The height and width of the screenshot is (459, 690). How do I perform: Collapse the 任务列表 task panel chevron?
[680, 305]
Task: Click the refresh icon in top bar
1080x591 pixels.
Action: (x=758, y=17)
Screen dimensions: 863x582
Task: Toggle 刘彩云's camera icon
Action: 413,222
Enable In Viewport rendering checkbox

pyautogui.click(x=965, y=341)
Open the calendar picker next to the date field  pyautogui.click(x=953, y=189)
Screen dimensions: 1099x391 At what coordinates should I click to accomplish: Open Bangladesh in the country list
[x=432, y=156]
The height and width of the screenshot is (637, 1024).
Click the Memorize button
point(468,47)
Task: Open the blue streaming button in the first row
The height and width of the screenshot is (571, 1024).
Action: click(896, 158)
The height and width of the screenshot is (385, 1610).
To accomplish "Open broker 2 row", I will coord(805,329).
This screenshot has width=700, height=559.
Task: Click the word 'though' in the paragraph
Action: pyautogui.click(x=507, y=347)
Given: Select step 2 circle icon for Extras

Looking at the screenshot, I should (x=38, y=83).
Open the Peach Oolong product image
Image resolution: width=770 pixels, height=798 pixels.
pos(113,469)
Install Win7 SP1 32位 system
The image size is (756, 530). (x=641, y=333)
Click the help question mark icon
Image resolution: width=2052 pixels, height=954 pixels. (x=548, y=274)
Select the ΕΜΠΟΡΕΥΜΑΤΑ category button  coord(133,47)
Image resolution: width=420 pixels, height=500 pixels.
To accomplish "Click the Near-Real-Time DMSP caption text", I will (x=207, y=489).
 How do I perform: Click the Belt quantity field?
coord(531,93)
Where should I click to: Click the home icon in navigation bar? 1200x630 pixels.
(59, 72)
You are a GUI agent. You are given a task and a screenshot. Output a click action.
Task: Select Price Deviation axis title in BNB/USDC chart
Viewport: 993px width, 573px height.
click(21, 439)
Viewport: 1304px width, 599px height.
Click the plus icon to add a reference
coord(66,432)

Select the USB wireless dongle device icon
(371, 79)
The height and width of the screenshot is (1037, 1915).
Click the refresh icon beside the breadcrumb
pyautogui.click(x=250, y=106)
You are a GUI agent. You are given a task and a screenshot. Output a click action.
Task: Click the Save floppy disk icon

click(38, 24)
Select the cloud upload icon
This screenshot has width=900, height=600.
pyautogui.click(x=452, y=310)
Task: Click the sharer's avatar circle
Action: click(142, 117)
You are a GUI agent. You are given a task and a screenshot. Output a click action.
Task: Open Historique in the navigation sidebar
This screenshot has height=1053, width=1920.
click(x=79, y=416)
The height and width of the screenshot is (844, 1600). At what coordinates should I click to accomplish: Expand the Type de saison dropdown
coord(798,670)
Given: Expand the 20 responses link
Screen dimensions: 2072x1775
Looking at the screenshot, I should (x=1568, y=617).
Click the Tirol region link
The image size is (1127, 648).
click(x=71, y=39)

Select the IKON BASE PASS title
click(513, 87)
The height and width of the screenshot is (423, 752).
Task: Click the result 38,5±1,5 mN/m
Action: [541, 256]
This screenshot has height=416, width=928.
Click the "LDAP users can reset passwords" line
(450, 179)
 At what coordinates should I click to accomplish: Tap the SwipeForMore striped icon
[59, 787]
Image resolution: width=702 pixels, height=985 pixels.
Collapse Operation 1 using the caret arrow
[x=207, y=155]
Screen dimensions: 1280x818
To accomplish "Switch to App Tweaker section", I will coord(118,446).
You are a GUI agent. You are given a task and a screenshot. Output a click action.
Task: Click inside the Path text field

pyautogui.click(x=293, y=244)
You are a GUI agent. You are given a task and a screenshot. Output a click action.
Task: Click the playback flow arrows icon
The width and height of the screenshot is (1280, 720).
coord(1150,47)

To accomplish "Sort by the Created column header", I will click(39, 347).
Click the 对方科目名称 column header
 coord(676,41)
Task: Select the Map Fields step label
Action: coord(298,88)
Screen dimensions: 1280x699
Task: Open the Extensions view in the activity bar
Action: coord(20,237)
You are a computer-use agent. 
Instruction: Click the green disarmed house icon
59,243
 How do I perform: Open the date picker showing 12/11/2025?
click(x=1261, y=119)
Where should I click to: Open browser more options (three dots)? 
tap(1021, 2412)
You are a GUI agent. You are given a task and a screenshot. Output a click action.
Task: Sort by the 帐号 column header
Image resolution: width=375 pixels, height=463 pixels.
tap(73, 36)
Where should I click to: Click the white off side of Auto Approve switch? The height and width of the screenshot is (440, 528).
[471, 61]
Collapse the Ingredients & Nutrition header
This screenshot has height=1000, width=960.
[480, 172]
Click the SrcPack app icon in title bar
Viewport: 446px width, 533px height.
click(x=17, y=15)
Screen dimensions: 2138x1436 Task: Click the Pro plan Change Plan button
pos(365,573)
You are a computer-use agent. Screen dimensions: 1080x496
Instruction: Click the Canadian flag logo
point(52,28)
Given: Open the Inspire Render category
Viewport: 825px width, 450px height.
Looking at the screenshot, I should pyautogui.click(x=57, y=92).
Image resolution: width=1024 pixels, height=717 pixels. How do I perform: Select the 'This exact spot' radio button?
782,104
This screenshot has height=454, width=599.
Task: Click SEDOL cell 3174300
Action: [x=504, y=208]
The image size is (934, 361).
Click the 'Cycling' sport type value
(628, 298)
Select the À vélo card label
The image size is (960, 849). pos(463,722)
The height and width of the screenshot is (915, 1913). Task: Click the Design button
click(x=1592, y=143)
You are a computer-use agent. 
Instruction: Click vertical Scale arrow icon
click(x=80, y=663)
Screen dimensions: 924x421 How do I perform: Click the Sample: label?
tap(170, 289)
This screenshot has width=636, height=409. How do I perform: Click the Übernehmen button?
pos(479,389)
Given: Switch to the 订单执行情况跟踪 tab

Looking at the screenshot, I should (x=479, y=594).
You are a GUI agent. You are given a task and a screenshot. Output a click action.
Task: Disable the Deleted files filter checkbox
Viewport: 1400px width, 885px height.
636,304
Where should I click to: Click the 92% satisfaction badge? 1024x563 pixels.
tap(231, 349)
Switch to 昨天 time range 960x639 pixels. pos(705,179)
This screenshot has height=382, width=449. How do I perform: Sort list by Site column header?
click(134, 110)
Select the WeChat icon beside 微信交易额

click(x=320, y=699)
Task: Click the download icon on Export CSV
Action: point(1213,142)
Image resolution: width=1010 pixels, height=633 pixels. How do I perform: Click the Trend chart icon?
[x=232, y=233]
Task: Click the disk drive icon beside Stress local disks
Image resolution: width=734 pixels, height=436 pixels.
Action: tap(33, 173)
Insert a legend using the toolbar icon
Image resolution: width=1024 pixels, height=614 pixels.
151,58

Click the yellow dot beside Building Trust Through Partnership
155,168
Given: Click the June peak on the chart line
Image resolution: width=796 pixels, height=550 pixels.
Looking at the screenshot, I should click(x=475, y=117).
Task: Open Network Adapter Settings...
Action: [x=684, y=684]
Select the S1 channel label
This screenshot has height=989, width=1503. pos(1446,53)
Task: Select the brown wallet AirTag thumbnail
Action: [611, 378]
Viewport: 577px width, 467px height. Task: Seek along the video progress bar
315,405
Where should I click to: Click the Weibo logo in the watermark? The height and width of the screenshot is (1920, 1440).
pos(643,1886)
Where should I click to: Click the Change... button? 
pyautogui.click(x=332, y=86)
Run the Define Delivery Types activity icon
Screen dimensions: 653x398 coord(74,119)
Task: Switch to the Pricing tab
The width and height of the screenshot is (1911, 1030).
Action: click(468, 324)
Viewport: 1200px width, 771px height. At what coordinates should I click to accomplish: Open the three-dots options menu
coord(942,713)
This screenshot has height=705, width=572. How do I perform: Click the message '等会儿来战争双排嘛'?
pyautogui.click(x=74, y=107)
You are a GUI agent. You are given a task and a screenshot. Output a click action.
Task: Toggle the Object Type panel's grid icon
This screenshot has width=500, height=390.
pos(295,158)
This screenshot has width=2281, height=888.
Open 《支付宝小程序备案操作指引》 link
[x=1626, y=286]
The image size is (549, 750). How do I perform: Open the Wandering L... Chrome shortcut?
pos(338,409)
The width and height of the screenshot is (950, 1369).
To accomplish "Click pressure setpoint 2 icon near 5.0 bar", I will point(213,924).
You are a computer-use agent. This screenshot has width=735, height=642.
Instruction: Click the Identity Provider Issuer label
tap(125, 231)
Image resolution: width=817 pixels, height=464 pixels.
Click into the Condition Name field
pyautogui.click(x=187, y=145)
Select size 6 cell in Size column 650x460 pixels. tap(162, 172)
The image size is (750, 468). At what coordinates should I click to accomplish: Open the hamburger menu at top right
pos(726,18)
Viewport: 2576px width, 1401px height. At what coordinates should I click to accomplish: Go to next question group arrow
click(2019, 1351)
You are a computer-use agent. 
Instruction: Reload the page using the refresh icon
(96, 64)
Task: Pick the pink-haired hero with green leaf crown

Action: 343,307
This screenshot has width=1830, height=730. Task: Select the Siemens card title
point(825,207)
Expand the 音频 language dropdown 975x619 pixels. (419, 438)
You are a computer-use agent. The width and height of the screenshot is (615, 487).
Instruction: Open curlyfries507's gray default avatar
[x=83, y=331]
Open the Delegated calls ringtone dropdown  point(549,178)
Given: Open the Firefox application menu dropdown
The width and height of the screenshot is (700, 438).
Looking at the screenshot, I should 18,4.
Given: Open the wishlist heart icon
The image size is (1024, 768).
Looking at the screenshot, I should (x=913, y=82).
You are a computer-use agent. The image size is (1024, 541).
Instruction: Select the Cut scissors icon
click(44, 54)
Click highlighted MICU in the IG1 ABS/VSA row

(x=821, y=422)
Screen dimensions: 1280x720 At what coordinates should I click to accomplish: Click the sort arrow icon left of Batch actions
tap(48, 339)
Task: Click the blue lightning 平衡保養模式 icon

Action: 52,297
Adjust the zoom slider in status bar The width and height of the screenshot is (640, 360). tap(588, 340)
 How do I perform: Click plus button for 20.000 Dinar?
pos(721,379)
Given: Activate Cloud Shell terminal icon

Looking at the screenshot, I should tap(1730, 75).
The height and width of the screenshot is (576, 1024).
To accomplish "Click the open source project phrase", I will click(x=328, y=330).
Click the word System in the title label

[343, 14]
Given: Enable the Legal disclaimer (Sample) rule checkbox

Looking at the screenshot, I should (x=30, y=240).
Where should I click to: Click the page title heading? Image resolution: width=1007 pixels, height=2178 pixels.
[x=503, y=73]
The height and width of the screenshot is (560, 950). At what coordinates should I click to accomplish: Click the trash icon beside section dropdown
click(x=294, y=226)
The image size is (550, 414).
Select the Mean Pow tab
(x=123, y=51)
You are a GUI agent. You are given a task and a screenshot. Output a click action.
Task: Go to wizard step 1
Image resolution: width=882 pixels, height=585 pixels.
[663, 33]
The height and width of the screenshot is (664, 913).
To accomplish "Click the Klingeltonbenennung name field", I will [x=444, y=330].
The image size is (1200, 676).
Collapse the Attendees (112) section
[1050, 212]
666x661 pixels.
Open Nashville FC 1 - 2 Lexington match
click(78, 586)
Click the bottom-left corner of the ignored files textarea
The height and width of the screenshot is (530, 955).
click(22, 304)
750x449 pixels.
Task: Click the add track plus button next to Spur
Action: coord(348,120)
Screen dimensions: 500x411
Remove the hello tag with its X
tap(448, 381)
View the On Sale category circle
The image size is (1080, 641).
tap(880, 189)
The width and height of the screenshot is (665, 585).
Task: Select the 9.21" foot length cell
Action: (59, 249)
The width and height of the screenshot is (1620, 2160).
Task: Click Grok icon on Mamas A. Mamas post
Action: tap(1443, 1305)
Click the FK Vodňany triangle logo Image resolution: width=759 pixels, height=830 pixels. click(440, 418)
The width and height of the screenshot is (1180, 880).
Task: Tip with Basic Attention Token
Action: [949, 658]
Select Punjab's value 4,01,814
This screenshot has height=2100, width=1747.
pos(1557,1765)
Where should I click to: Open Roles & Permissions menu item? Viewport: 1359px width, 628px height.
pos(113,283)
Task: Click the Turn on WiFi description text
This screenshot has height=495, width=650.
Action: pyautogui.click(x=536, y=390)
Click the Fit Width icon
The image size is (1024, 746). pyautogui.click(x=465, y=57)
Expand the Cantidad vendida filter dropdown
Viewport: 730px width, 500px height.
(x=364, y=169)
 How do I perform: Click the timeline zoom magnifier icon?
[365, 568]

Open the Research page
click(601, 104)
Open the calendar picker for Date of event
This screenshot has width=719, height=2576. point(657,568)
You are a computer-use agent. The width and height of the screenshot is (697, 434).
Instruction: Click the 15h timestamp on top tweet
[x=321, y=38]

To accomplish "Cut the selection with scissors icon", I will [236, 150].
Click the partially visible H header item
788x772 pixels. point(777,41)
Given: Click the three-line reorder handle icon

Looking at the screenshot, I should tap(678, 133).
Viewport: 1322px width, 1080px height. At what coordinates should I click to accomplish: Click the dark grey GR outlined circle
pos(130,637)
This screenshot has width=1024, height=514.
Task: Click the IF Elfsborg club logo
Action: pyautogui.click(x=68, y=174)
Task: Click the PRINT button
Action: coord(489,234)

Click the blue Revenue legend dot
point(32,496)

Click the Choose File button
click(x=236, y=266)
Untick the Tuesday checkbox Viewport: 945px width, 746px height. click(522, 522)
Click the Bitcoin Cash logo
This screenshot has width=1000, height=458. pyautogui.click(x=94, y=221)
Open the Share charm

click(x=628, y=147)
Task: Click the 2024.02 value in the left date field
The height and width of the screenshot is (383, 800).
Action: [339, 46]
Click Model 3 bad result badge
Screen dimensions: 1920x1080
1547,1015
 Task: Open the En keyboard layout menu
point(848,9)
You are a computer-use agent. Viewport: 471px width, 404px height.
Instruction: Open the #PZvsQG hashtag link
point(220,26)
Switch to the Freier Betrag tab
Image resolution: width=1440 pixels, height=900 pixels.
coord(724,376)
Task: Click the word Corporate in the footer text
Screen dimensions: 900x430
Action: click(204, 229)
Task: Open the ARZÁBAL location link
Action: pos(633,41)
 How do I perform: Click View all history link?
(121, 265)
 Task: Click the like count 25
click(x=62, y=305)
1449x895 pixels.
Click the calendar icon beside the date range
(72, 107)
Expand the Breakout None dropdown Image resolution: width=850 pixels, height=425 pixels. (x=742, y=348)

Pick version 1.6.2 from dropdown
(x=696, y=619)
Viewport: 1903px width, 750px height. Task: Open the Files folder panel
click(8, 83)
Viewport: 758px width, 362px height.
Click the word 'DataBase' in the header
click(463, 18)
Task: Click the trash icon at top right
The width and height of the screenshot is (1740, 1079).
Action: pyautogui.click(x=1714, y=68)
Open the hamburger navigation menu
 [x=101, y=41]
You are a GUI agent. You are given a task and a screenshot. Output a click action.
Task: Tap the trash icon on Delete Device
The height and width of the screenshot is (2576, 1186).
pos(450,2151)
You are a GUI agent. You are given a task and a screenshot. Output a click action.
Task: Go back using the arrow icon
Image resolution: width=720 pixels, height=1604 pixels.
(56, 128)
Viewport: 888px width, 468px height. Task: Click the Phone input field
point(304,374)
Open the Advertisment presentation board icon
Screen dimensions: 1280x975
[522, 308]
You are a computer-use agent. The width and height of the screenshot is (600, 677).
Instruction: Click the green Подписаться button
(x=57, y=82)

▶ **TASK INSTRUCTIONS**
Beginning of the records through the line with "Task: Click the refresh icon in top bar": return that span exactly and stop there.

▶ **RESULT**
The height and width of the screenshot is (459, 690). How do I perform: Collapse the 任务列表 task panel chevron?
[680, 305]
Task: Click the refresh icon in top bar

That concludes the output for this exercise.